**PROVIDED ENTRIES:**
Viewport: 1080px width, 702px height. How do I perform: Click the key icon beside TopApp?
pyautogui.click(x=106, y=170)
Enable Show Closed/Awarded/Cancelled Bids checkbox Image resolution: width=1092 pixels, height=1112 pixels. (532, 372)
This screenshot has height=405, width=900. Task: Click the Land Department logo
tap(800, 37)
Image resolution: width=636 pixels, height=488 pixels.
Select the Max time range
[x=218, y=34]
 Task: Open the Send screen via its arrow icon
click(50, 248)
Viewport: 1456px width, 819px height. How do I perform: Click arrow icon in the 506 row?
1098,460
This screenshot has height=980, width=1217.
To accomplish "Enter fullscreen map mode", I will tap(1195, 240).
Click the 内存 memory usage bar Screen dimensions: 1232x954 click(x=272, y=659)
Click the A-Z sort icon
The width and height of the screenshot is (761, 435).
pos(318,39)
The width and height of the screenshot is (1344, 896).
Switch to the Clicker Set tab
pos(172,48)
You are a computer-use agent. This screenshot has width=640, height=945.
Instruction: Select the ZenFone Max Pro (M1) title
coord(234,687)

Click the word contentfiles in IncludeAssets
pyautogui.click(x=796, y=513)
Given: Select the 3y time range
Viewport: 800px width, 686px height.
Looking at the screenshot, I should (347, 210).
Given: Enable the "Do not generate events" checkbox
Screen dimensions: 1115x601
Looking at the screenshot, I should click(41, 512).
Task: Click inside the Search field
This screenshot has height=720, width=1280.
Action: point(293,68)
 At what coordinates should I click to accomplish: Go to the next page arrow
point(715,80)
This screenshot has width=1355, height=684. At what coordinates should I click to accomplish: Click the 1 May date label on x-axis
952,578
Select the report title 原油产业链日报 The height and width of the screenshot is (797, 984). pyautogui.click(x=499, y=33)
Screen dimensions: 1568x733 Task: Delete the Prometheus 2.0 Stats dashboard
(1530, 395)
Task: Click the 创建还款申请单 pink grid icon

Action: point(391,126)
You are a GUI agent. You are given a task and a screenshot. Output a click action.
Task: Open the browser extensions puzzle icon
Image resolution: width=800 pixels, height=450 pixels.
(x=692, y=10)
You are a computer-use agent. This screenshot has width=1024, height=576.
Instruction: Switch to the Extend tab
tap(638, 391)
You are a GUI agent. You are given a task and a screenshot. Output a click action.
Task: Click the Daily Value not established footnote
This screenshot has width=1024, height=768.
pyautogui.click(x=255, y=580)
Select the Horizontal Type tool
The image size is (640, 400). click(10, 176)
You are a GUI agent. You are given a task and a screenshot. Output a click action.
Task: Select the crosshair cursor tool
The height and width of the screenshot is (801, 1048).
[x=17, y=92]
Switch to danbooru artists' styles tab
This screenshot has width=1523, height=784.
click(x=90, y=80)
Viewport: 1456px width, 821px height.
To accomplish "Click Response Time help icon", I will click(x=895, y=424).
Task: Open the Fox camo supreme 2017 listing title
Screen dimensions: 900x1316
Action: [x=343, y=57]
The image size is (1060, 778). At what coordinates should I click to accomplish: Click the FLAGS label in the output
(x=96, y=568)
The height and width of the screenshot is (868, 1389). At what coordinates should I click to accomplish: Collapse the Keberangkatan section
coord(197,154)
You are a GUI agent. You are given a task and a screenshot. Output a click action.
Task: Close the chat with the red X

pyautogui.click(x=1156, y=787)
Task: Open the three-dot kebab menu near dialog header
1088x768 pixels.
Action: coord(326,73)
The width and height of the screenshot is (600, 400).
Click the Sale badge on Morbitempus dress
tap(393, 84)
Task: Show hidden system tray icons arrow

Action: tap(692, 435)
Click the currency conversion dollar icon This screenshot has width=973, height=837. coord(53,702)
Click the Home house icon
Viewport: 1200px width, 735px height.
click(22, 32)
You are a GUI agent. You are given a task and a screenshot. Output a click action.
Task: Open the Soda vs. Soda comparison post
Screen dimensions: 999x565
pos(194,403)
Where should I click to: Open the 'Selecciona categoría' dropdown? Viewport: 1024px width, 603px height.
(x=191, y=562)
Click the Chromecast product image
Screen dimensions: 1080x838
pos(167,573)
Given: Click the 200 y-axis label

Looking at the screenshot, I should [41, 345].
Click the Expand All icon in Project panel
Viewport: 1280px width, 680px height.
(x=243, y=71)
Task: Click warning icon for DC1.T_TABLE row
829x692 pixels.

**TASK TO COMPLETE:**
Copy each line of the listing above that includes the word "checkbox".

**RESULT OF THIS EXERCISE:**
Enable Show Closed/Awarded/Cancelled Bids checkbox Image resolution: width=1092 pixels, height=1112 pixels. (532, 372)
Given: Enable the "Do not generate events" checkbox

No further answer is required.